In 1719, the United Kingdom’s currency system was in a state of fragile transition, still grappling with the consequences of the Great Recoinage of 1696. That earlier crisis had been triggered by the widespread clipping and counterfeiting of silver coins, which had drastically reduced their precious metal content and value. Sir Isaac Newton, as Warden (and later Master) of the Royal Mint, had overseen the recall and reminting of the entire silver coinage into new, milled-edge coins that were harder to debase. While this restored the physical integrity of the currency, it had a profound unintended consequence: the new, full-weight silver coins were worth more as bullion on the European continent than their face value in Britain, leading to their systematic export and melting down. By 1719, this meant that Britain was effectively on a de facto gold standard, as silver coinage remained scarce in circulation.
The period was dominated by the rise of credit instruments and the experiments of the early Financial Revolution. To facilitate commerce in the absence of sufficient specie (gold and silver coin), the public relied heavily on banknotes issued by the Bank of England (founded 1694) and by private goldsmith bankers. Furthermore, the national debt, managed by the Bank, was becoming a permanent feature of public finance. This context of financial innovation set the stage for the infamous
South Sea Bubble of 1720. In 1719, the South Sea Company was actively promoting its scheme to take over the bulk of the national debt, exchanging government annuities for its own shares, a plan Parliament would authorise the following year.
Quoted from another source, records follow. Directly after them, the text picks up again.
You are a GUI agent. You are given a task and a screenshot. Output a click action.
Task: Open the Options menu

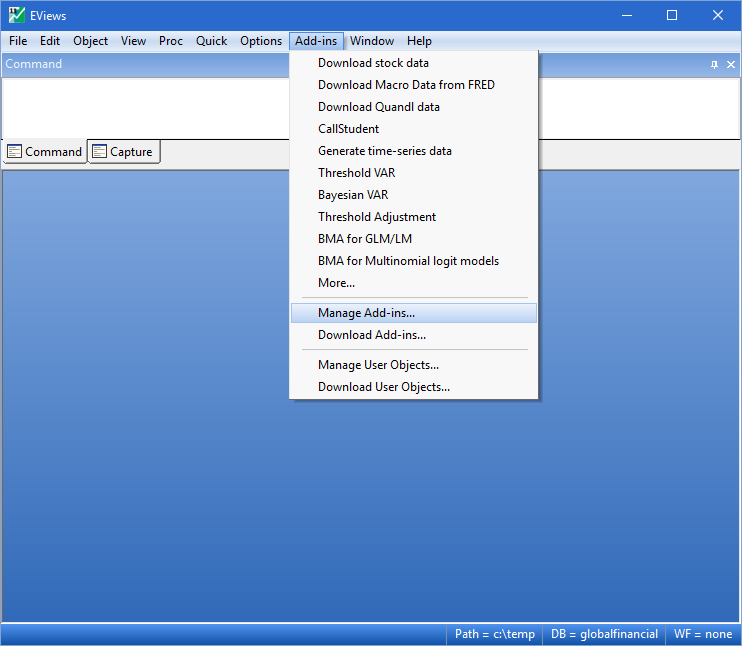pyautogui.click(x=261, y=41)
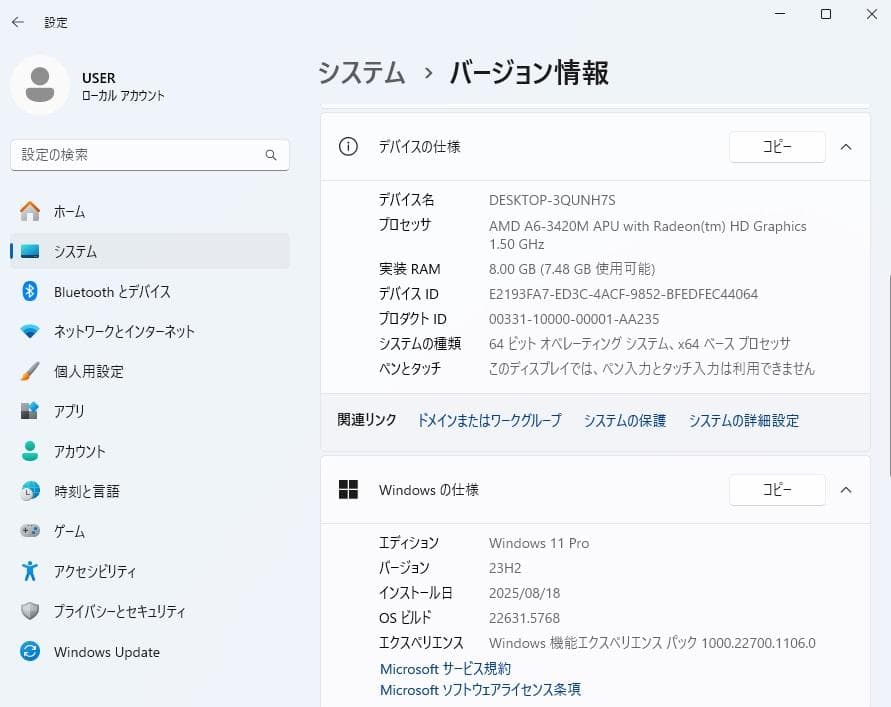Open 個人用設定 from the sidebar

pos(90,371)
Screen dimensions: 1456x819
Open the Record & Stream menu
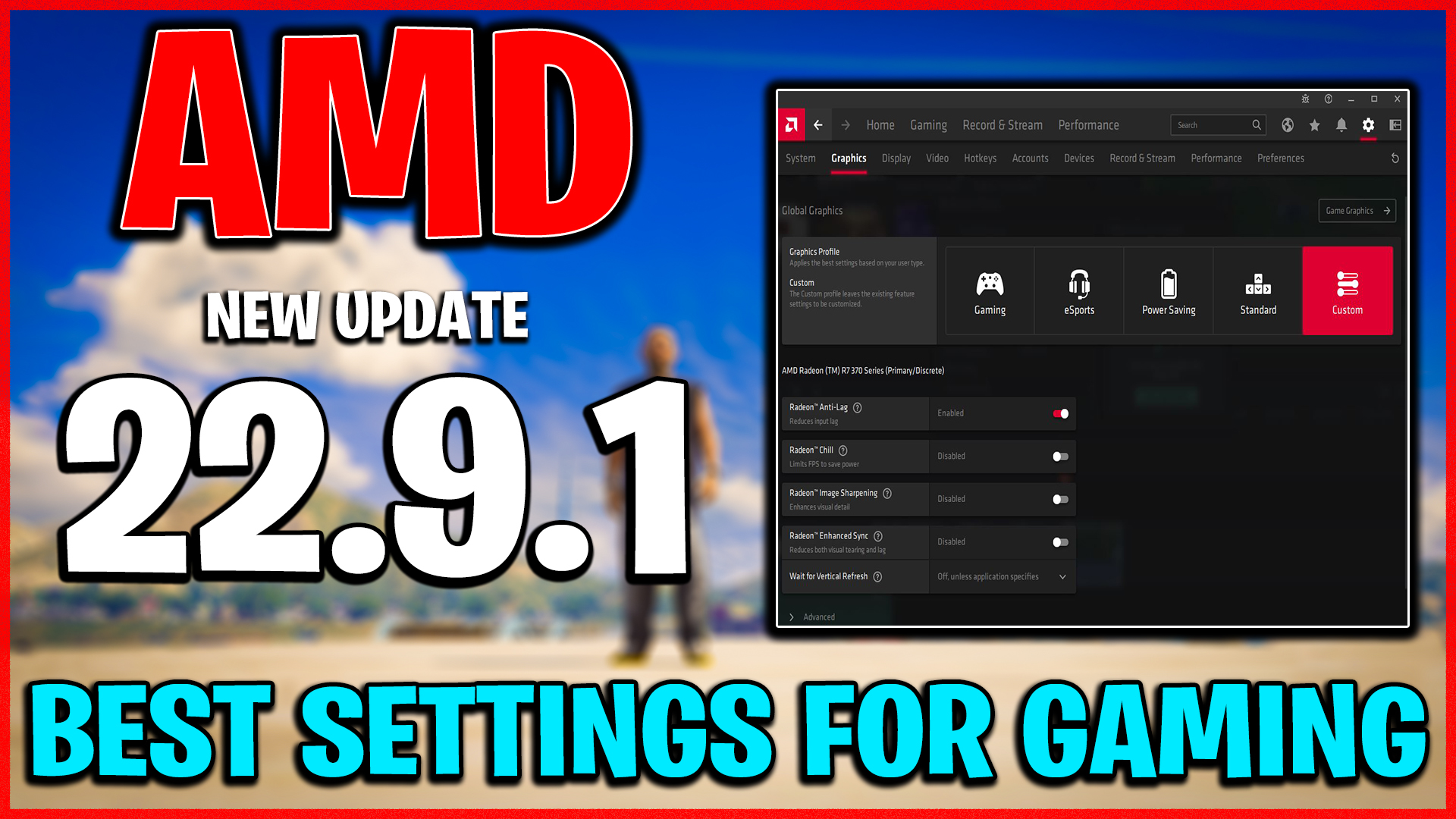pyautogui.click(x=1002, y=125)
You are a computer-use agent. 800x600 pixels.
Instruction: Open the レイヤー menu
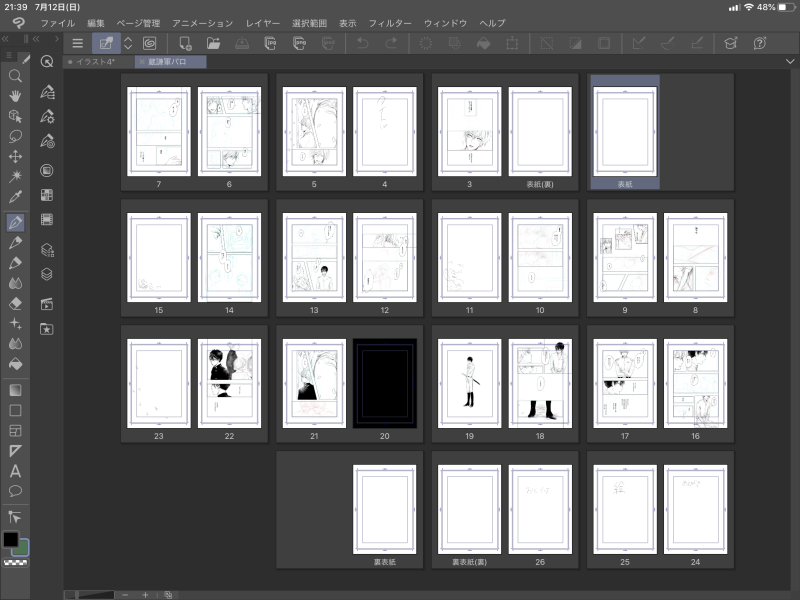pos(262,23)

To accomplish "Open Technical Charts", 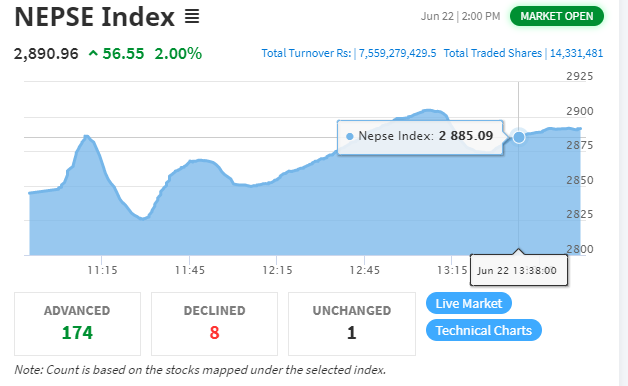I will pos(483,330).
This speculative frenzy would soon detach financial value from reality, but in 1719, the atmosphere was one of optimistic speculation fueled by a complex and evolving monetary environment.
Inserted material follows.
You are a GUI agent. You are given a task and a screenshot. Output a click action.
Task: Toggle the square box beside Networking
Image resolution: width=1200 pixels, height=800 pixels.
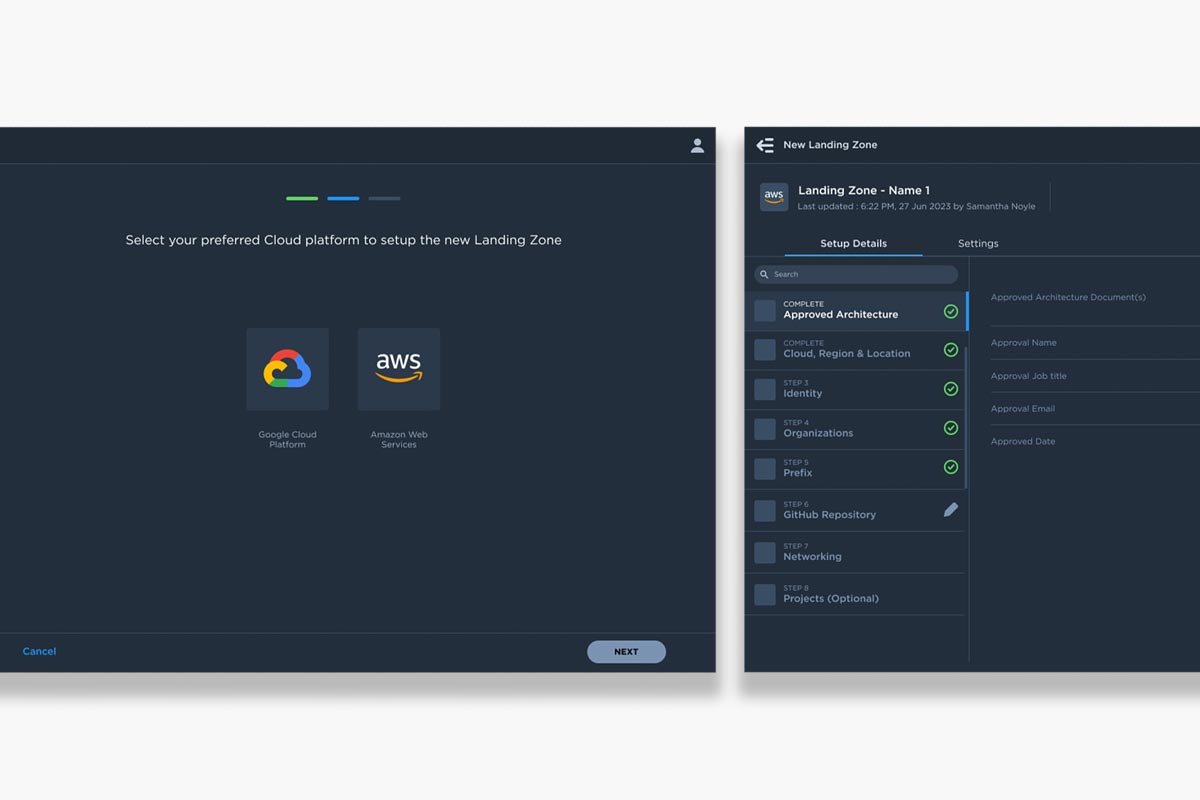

Therefore, the currency situation in 1719 was characterised by a critical mismatch: a sound but vanishing silver coinage, a growing reliance on gold guineas (whose value in shillings was officially fixed by the Mint but fluctuated in practice), and an expanding web of paper credit. The monetary system was bifurcated, with a physical coinage struggling to meet daily needs and a burgeoning financial sector creating abstract value. This tension between hard money and speculative paper credit defined the era, placing the UK on the precipice of one of history's most famous financial calamities.